Stored data
*** Block opens ***

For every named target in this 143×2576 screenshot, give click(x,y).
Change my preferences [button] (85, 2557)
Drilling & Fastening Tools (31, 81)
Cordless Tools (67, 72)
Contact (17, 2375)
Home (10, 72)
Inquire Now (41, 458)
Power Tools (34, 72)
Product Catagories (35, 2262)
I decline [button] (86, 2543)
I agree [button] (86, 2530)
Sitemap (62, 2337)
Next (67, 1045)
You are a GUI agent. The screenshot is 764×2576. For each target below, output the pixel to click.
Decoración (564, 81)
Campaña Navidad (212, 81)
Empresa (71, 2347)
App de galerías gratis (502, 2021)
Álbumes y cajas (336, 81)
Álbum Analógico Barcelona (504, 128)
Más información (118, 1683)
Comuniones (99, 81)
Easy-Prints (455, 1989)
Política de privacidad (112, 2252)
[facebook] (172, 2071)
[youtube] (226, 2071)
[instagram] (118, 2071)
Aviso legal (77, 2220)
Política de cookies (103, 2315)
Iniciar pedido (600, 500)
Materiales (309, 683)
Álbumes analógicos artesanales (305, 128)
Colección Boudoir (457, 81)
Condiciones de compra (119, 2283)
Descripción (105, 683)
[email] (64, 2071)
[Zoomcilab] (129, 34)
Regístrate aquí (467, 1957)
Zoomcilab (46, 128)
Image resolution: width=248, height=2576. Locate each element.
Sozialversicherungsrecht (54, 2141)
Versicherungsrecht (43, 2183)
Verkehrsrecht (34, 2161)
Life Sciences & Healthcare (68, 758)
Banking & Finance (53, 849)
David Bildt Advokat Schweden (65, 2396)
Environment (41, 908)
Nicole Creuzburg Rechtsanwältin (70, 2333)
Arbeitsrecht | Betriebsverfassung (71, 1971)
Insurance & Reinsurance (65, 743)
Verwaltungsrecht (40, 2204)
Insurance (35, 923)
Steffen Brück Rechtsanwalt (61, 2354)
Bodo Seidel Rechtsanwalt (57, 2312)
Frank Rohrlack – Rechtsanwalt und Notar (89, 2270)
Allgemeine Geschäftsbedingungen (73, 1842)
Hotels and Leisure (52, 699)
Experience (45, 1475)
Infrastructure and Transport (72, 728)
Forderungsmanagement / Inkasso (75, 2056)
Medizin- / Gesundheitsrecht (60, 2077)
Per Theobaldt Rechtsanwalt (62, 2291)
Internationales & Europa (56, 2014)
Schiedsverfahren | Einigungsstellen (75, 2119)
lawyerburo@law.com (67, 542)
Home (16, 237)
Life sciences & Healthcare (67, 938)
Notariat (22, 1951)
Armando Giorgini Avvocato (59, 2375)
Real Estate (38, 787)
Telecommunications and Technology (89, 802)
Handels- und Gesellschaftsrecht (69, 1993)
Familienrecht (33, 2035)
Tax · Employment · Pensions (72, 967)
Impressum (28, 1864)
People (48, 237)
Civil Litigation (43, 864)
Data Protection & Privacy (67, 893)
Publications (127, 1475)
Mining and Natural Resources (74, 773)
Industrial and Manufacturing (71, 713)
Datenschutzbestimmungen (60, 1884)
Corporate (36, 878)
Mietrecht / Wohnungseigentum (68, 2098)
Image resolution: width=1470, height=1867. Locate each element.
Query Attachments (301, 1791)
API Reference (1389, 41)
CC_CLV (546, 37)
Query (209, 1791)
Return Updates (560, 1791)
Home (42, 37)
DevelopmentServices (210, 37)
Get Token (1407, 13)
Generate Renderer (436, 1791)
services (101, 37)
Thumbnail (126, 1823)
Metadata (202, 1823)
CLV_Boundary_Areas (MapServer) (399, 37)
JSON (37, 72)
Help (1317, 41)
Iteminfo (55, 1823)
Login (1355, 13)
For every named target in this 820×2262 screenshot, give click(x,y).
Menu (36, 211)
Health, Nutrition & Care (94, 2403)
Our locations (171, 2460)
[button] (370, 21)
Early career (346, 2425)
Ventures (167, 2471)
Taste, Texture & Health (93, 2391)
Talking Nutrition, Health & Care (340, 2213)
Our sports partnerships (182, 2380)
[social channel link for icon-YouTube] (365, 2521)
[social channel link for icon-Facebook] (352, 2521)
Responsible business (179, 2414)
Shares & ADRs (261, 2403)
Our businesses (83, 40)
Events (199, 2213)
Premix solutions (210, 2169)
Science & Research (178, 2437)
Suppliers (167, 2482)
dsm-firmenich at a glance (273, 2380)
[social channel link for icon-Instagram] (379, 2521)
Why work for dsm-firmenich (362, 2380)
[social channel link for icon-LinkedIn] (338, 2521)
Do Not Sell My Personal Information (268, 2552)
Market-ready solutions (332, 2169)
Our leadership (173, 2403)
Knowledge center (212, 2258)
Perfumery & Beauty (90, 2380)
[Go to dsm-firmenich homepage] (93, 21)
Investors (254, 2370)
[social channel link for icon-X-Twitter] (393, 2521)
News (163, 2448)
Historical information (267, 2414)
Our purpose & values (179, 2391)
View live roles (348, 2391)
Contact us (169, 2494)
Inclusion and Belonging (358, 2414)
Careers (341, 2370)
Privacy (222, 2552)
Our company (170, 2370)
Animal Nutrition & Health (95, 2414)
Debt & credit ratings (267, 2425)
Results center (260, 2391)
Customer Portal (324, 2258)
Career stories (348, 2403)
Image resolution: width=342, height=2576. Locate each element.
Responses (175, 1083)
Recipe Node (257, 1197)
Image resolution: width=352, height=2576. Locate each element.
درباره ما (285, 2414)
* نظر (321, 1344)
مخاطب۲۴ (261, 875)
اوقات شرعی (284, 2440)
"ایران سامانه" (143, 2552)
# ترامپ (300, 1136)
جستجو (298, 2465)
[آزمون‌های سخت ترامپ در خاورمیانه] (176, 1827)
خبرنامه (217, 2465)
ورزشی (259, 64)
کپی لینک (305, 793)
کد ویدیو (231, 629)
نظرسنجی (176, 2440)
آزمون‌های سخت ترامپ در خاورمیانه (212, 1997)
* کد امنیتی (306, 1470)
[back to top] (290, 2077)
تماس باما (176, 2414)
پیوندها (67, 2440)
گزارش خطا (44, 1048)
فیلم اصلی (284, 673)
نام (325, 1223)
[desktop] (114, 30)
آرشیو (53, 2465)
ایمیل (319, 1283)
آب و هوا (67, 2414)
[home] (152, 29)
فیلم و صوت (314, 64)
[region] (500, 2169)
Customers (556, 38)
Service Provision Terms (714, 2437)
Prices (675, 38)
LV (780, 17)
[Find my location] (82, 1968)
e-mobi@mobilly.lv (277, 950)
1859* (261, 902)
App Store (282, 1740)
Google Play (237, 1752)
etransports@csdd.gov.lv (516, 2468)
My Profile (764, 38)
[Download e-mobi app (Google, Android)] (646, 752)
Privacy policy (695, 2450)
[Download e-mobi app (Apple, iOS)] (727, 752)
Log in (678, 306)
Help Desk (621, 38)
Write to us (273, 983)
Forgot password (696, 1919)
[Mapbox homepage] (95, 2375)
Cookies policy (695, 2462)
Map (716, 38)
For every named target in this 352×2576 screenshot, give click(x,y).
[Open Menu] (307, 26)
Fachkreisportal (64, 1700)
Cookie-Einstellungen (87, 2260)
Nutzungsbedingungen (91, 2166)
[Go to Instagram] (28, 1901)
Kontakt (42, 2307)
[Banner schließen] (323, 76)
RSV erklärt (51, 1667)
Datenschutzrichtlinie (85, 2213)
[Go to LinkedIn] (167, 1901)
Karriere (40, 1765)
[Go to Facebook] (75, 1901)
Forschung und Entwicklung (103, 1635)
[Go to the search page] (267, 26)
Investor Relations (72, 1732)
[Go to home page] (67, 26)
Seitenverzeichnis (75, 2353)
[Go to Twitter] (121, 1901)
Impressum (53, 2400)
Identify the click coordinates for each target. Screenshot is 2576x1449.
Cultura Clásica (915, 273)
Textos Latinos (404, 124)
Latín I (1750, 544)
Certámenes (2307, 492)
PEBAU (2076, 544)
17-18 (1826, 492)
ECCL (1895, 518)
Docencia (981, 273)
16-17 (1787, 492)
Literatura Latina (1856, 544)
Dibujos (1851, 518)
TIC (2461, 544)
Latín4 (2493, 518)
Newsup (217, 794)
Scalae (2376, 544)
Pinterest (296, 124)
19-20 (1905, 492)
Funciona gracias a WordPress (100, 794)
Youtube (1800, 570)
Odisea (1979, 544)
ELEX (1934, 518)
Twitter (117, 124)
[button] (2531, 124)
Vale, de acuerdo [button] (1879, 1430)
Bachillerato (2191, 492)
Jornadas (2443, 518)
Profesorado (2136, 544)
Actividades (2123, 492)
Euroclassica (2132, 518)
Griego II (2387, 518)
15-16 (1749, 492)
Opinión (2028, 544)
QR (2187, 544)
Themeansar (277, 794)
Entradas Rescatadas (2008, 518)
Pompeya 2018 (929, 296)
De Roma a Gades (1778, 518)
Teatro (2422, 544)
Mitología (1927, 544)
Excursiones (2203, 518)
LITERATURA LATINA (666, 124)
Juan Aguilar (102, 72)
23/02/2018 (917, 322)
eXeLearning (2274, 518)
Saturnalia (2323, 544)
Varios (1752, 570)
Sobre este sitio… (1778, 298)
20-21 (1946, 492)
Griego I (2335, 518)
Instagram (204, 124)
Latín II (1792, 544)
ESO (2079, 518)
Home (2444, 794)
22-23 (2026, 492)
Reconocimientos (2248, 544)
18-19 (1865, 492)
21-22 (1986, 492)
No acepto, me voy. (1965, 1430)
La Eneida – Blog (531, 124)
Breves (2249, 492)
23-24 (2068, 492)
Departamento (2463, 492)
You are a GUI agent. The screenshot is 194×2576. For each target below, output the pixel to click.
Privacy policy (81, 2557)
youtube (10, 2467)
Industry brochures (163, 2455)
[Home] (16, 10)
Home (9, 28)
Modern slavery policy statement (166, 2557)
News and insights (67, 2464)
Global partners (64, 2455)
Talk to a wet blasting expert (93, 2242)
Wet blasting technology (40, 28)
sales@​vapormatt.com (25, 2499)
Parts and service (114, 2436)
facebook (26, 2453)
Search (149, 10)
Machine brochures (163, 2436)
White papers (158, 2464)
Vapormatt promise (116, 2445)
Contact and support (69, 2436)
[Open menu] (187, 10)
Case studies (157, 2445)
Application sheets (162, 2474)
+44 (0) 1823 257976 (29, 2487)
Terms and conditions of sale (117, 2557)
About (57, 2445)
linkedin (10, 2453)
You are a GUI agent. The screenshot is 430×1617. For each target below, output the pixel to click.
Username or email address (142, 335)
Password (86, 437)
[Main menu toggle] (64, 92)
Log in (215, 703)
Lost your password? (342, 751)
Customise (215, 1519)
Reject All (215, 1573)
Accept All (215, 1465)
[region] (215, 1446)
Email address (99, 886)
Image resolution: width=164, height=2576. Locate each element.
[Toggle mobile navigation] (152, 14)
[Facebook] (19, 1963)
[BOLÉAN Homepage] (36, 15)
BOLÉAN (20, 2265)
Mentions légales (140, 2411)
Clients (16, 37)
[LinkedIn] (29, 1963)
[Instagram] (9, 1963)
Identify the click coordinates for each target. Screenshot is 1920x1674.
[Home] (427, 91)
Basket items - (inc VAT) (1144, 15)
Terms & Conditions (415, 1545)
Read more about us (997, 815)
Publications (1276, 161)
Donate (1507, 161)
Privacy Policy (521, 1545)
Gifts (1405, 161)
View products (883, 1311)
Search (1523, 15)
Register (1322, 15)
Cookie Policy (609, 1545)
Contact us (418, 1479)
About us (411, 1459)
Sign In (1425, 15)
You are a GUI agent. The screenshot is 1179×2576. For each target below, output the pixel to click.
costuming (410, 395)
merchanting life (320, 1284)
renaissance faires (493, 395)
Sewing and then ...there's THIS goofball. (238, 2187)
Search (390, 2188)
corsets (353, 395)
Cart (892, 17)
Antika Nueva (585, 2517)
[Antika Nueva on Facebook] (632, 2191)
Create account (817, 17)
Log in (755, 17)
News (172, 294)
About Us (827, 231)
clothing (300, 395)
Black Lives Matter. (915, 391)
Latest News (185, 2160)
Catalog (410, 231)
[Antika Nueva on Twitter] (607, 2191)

*** Block closes ***

EXERCISE DIRECTIONS ▸
Set down precisely the lines above between the line holding "Careers (341, 2370)" and the line holding "[Find my location] (82, 1968)", inclusive, and nothing beyond them.

WRITTEN RESPONSE ▸
Careers (341, 2370)
Privacy (222, 2552)
Our company (170, 2370)
Animal Nutrition & Health (95, 2414)
Debt & credit ratings (267, 2425)
Results center (260, 2391)
Customer Portal (324, 2258)
Career stories (348, 2403)
Image resolution: width=342, height=2576. Locate each element.
Responses (175, 1083)
Recipe Node (257, 1197)
Image resolution: width=352, height=2576. Locate each element.
درباره ما (285, 2414)
* نظر (321, 1344)
مخاطب۲۴ (261, 875)
اوقات شرعی (284, 2440)
"ایران سامانه" (143, 2552)
# ترامپ (300, 1136)
جستجو (298, 2465)
[آزمون‌های سخت ترامپ در خاورمیانه] (176, 1827)
خبرنامه (217, 2465)
ورزشی (259, 64)
کپی لینک (305, 793)
کد ویدیو (231, 629)
نظرسنجی (176, 2440)
آزمون‌های سخت ترامپ در خاورمیانه (212, 1997)
* کد امنیتی (306, 1470)
[back to top] (290, 2077)
تماس باما (176, 2414)
پیوندها (67, 2440)
گزارش خطا (44, 1048)
فیلم اصلی (284, 673)
نام (325, 1223)
[desktop] (114, 30)
آرشیو (53, 2465)
ایمیل (319, 1283)
آب و هوا (67, 2414)
[home] (152, 29)
فیلم و صوت (314, 64)
[region] (500, 2169)
Customers (556, 38)
Service Provision Terms (714, 2437)
Prices (675, 38)
LV (780, 17)
[Find my location] (82, 1968)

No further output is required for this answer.